(RECORDS FOR THE TASK Opens)
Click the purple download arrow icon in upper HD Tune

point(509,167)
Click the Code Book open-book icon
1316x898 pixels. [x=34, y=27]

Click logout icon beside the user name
(RECORDS FOR THE TASK Closes)
(RECORDS FOR THE TASK Opens)
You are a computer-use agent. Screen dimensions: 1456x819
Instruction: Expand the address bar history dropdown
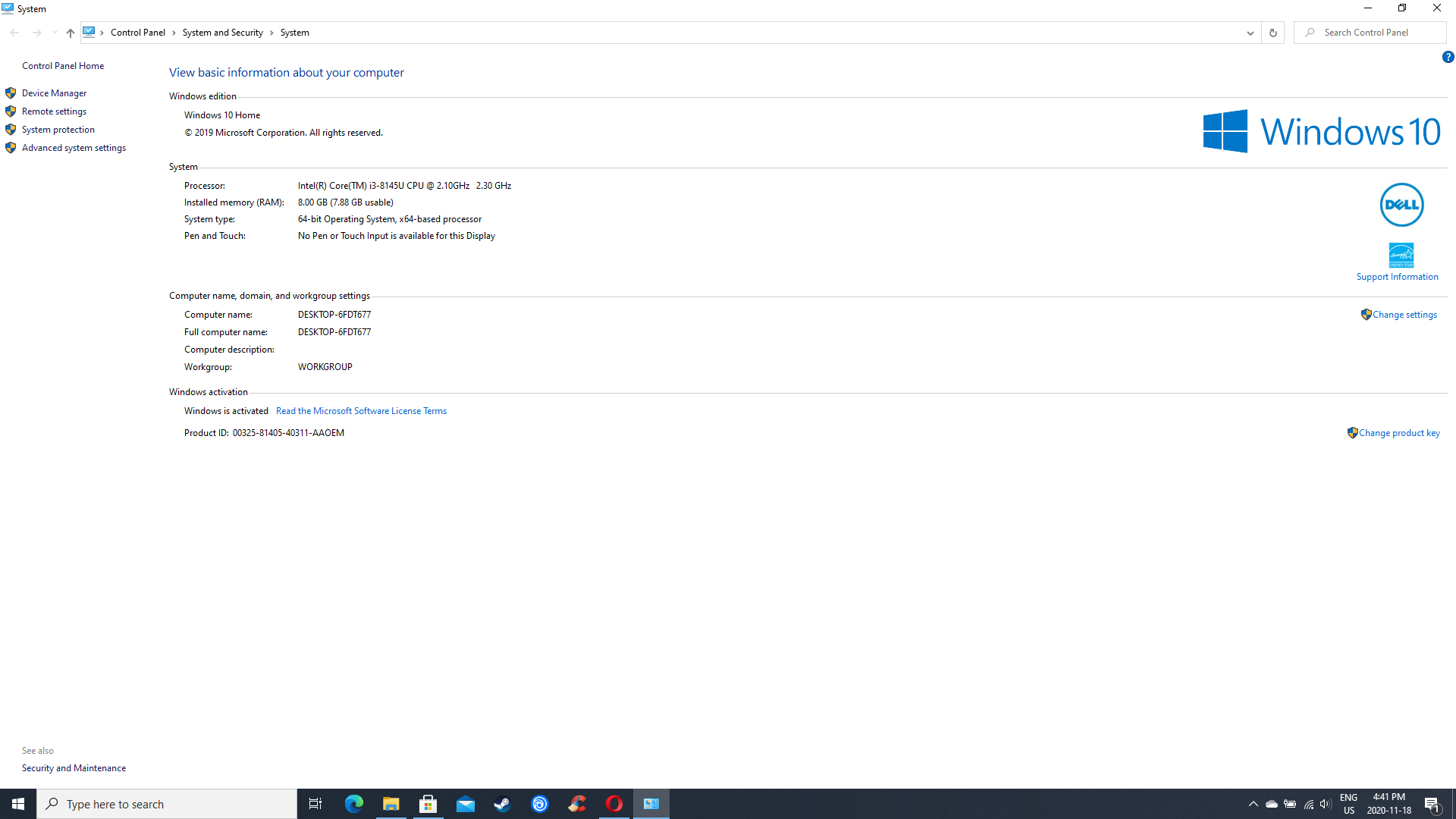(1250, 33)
(RECORDS FOR THE TASK Closes)
> [WHAT IS BEING ASKED]:
After locating the line with "Click the Code Book open-book icon" in the material above, return it and each line after it exactly, ending at the line with "Click logout icon beside the user name".

> [SOLUTION TO THIS PROBLEM]:
Click the Code Book open-book icon
1316x898 pixels. [x=34, y=27]

Click logout icon beside the user name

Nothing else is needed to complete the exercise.